Entries supplied below:

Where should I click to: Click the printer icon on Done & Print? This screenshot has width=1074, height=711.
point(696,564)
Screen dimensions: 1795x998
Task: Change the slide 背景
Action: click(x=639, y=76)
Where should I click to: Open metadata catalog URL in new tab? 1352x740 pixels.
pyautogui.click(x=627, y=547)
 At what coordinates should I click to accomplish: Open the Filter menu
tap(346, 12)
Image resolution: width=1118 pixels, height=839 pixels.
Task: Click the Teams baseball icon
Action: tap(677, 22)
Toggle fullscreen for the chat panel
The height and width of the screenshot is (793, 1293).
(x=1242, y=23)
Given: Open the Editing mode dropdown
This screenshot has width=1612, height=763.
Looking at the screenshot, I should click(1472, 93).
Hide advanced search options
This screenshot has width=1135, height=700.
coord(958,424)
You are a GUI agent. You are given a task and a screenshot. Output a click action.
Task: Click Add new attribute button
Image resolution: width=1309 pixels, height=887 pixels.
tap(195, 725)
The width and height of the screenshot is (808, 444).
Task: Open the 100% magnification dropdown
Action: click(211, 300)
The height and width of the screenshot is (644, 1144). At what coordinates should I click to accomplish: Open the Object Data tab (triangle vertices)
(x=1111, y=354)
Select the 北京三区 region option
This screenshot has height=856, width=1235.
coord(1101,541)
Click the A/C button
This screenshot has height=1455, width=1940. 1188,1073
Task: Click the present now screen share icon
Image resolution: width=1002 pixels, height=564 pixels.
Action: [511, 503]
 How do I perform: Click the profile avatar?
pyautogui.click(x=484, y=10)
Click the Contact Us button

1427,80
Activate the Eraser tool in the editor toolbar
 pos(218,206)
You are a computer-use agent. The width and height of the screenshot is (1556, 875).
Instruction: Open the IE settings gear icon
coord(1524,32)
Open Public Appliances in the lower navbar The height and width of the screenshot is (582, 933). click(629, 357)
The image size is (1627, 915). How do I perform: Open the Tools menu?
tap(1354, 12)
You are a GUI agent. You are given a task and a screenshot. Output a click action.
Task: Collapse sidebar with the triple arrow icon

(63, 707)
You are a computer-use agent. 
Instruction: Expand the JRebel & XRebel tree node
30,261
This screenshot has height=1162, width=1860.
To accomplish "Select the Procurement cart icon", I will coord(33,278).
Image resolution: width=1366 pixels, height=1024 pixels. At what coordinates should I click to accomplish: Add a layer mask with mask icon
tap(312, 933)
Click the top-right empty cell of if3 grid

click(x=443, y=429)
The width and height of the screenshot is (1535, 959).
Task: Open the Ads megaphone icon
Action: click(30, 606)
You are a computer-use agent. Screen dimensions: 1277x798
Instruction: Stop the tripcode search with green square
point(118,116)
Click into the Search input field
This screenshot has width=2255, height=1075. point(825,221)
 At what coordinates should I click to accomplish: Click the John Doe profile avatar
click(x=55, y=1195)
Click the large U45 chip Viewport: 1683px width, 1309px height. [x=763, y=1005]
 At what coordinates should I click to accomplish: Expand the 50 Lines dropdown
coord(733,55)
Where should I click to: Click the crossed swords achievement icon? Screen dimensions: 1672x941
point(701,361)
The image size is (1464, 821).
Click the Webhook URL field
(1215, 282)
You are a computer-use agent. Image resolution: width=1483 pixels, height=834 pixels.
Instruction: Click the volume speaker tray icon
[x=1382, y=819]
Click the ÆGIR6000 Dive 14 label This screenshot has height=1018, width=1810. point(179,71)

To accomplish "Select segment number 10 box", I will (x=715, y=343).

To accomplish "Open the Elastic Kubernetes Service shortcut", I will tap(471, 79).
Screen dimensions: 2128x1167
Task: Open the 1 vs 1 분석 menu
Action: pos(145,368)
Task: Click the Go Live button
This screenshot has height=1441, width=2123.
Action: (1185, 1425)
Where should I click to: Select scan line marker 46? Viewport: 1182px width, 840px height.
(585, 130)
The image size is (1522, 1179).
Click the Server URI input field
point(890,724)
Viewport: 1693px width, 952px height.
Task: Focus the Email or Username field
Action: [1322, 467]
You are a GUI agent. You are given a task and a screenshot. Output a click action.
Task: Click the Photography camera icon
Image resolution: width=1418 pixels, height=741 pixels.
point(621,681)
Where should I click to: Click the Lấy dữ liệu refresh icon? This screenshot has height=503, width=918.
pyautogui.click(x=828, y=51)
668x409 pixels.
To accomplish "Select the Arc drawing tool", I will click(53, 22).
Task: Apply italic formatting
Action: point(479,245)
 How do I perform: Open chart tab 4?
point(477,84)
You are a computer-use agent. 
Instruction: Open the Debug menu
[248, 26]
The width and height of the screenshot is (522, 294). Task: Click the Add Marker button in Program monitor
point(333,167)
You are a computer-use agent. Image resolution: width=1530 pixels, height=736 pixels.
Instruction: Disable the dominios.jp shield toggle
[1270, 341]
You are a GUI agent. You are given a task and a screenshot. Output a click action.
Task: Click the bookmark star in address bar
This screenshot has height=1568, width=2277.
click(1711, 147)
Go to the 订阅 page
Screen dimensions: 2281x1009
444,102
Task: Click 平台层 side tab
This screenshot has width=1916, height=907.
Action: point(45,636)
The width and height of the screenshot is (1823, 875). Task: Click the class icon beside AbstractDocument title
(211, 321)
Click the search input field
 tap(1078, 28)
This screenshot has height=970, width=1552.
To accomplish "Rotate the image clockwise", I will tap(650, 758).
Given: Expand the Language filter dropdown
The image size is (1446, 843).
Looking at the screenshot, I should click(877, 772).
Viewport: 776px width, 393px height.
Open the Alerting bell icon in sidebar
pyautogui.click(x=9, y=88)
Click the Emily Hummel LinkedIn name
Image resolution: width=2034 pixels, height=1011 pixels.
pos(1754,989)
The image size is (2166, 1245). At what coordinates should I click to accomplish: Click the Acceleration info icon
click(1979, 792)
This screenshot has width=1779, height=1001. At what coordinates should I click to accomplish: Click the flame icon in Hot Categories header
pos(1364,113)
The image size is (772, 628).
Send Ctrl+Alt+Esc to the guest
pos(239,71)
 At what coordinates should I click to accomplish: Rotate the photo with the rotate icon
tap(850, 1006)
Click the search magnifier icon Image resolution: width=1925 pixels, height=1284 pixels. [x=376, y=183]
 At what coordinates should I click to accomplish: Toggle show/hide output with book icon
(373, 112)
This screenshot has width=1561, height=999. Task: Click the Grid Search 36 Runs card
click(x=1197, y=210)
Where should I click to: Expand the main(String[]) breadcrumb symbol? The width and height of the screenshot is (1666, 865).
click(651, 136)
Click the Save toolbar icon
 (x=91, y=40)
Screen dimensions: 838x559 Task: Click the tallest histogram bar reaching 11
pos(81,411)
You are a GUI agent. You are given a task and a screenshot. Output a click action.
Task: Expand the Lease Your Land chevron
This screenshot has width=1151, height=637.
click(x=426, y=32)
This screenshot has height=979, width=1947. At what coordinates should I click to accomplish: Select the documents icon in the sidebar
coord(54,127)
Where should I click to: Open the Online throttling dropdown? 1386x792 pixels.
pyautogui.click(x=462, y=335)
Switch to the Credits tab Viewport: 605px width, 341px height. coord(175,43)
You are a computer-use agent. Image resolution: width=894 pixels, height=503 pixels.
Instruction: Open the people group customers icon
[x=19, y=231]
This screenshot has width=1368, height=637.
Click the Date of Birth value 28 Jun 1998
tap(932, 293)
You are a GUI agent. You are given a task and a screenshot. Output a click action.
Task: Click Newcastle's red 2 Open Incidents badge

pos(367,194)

End of Entries supplied.

* [Description of the task] Make an exact transcription of the entries.

* [Your response]
Where should I click to: Click the printer icon on Done & Print? This screenshot has width=1074, height=711.
point(696,564)
Screen dimensions: 1795x998
Task: Change the slide 背景
Action: click(x=639, y=76)
Where should I click to: Open metadata catalog URL in new tab? 1352x740 pixels.
pyautogui.click(x=627, y=547)
 At what coordinates should I click to accomplish: Open the Filter menu
tap(346, 12)
Image resolution: width=1118 pixels, height=839 pixels.
Task: Click the Teams baseball icon
Action: tap(677, 22)
Toggle fullscreen for the chat panel
The height and width of the screenshot is (793, 1293).
(x=1242, y=23)
Given: Open the Editing mode dropdown
This screenshot has width=1612, height=763.
Looking at the screenshot, I should click(1472, 93).
Hide advanced search options
This screenshot has width=1135, height=700.
coord(958,424)
You are a GUI agent. You are given a task and a screenshot. Output a click action.
Task: Click Add new attribute button
Image resolution: width=1309 pixels, height=887 pixels.
tap(195, 725)
The width and height of the screenshot is (808, 444).
Task: Open the 100% magnification dropdown
Action: click(211, 300)
The height and width of the screenshot is (644, 1144). At what coordinates should I click to accomplish: Open the Object Data tab (triangle vertices)
(x=1111, y=354)
Select the 北京三区 region option
This screenshot has height=856, width=1235.
coord(1101,541)
Click the A/C button
This screenshot has height=1455, width=1940. 1188,1073
Task: Click the present now screen share icon
Image resolution: width=1002 pixels, height=564 pixels.
Action: [511, 503]
 How do I perform: Click the profile avatar?
pyautogui.click(x=484, y=10)
Click the Contact Us button

1427,80
Activate the Eraser tool in the editor toolbar
 pos(218,206)
You are a computer-use agent. The width and height of the screenshot is (1556, 875).
Instruction: Open the IE settings gear icon
coord(1524,32)
Open Public Appliances in the lower navbar The height and width of the screenshot is (582, 933). click(629, 357)
The image size is (1627, 915). How do I perform: Open the Tools menu?
tap(1354, 12)
You are a GUI agent. You are given a task and a screenshot. Output a click action.
Task: Collapse sidebar with the triple arrow icon

(63, 707)
You are a computer-use agent. 
Instruction: Expand the JRebel & XRebel tree node
30,261
This screenshot has height=1162, width=1860.
To accomplish "Select the Procurement cart icon", I will coord(33,278).
Image resolution: width=1366 pixels, height=1024 pixels. At what coordinates should I click to accomplish: Add a layer mask with mask icon
tap(312, 933)
Click the top-right empty cell of if3 grid

click(x=443, y=429)
The width and height of the screenshot is (1535, 959).
Task: Open the Ads megaphone icon
Action: click(30, 606)
You are a computer-use agent. Screen dimensions: 1277x798
Instruction: Stop the tripcode search with green square
point(118,116)
Click into the Search input field
This screenshot has width=2255, height=1075. point(825,221)
 At what coordinates should I click to accomplish: Click the John Doe profile avatar
click(x=55, y=1195)
Click the large U45 chip Viewport: 1683px width, 1309px height. [x=763, y=1005]
 At what coordinates should I click to accomplish: Expand the 50 Lines dropdown
coord(733,55)
Where should I click to: Click the crossed swords achievement icon? Screen dimensions: 1672x941
point(701,361)
The image size is (1464, 821).
Click the Webhook URL field
(1215, 282)
You are a computer-use agent. Image resolution: width=1483 pixels, height=834 pixels.
Instruction: Click the volume speaker tray icon
[x=1382, y=819]
Click the ÆGIR6000 Dive 14 label This screenshot has height=1018, width=1810. point(179,71)

To accomplish "Select segment number 10 box", I will (x=715, y=343).

To accomplish "Open the Elastic Kubernetes Service shortcut", I will tap(471, 79).
Screen dimensions: 2128x1167
Task: Open the 1 vs 1 분석 menu
Action: pos(145,368)
Task: Click the Go Live button
This screenshot has height=1441, width=2123.
Action: (1185, 1425)
Where should I click to: Select scan line marker 46? Viewport: 1182px width, 840px height.
(585, 130)
The image size is (1522, 1179).
Click the Server URI input field
point(890,724)
Viewport: 1693px width, 952px height.
Task: Focus the Email or Username field
Action: [1322, 467]
You are a GUI agent. You are given a task and a screenshot. Output a click action.
Task: Click the Photography camera icon
Image resolution: width=1418 pixels, height=741 pixels.
point(621,681)
Where should I click to: Click the Lấy dữ liệu refresh icon? This screenshot has height=503, width=918.
pyautogui.click(x=828, y=51)
668x409 pixels.
To accomplish "Select the Arc drawing tool", I will click(53, 22).
Task: Apply italic formatting
Action: point(479,245)
 How do I perform: Open chart tab 4?
point(477,84)
You are a computer-use agent. 
Instruction: Open the Debug menu
[248, 26]
The width and height of the screenshot is (522, 294). Task: Click the Add Marker button in Program monitor
point(333,167)
You are a computer-use agent. Image resolution: width=1530 pixels, height=736 pixels.
Instruction: Disable the dominios.jp shield toggle
[1270, 341]
You are a GUI agent. You are given a task and a screenshot. Output a click action.
Task: Click the bookmark star in address bar
This screenshot has height=1568, width=2277.
click(1711, 147)
Go to the 订阅 page
Screen dimensions: 2281x1009
444,102
Task: Click 平台层 side tab
This screenshot has width=1916, height=907.
Action: point(45,636)
The width and height of the screenshot is (1823, 875). Task: Click the class icon beside AbstractDocument title
(211, 321)
Click the search input field
 tap(1078, 28)
This screenshot has height=970, width=1552.
To accomplish "Rotate the image clockwise", I will tap(650, 758).
Given: Expand the Language filter dropdown
The image size is (1446, 843).
Looking at the screenshot, I should click(877, 772).
Viewport: 776px width, 393px height.
Open the Alerting bell icon in sidebar
pyautogui.click(x=9, y=88)
Click the Emily Hummel LinkedIn name
Image resolution: width=2034 pixels, height=1011 pixels.
pos(1754,989)
The image size is (2166, 1245). At what coordinates should I click to accomplish: Click the Acceleration info icon
click(1979, 792)
This screenshot has width=1779, height=1001. At what coordinates should I click to accomplish: Click the flame icon in Hot Categories header
pos(1364,113)
The image size is (772, 628).
Send Ctrl+Alt+Esc to the guest
pos(239,71)
 At what coordinates should I click to accomplish: Rotate the photo with the rotate icon
tap(850, 1006)
Click the search magnifier icon Image resolution: width=1925 pixels, height=1284 pixels. [x=376, y=183]
 At what coordinates should I click to accomplish: Toggle show/hide output with book icon
(373, 112)
This screenshot has width=1561, height=999. Task: Click the Grid Search 36 Runs card
click(x=1197, y=210)
Where should I click to: Expand the main(String[]) breadcrumb symbol? The width and height of the screenshot is (1666, 865).
click(651, 136)
Click the Save toolbar icon
 (x=91, y=40)
Screen dimensions: 838x559 Task: Click the tallest histogram bar reaching 11
pos(81,411)
You are a GUI agent. You are given a task and a screenshot. Output a click action.
Task: Expand the Lease Your Land chevron
This screenshot has width=1151, height=637.
click(x=426, y=32)
This screenshot has height=979, width=1947. At what coordinates should I click to accomplish: Select the documents icon in the sidebar
coord(54,127)
Where should I click to: Open the Online throttling dropdown? 1386x792 pixels.
pyautogui.click(x=462, y=335)
Switch to the Credits tab Viewport: 605px width, 341px height. coord(175,43)
You are a computer-use agent. Image resolution: width=894 pixels, height=503 pixels.
Instruction: Open the people group customers icon
[x=19, y=231]
This screenshot has width=1368, height=637.
Click the Date of Birth value 28 Jun 1998
tap(932, 293)
You are a GUI agent. You are given a task and a screenshot. Output a click action.
Task: Click Newcastle's red 2 Open Incidents badge

pos(367,194)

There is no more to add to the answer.